**Data:**
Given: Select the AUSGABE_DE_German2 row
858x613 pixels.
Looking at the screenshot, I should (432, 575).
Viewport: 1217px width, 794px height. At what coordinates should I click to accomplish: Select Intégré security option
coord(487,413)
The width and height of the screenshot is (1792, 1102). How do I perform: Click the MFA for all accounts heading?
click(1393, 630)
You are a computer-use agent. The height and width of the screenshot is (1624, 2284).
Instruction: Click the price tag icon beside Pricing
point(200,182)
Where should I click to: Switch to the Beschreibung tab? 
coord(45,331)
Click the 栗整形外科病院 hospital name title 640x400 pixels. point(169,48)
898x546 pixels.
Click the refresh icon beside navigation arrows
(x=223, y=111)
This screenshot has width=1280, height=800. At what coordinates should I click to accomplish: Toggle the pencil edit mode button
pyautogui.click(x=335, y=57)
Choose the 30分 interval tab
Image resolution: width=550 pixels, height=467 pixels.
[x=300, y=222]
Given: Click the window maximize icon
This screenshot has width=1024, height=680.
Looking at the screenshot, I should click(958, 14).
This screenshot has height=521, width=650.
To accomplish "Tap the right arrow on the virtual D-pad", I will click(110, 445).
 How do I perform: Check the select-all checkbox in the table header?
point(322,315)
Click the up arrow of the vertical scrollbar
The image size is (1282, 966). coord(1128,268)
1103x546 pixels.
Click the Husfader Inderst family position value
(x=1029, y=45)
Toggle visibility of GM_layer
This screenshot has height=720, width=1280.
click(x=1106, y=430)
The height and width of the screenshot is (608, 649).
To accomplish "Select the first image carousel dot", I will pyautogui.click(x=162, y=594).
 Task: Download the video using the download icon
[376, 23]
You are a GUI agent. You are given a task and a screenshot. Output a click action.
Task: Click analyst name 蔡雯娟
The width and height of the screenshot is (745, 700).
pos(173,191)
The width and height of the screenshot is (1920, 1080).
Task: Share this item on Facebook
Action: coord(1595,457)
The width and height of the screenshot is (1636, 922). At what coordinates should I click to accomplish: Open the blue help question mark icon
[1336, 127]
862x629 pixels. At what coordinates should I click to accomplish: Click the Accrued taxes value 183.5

**Problem statement:** Every line in the listing that holds the string "agent" should be copied out.

**Response area:**
You are a computer-use agent. The height and width of the screenshot is (1624, 2284).
You are a GUI agent. You are given a task and a screenshot. Output a click action.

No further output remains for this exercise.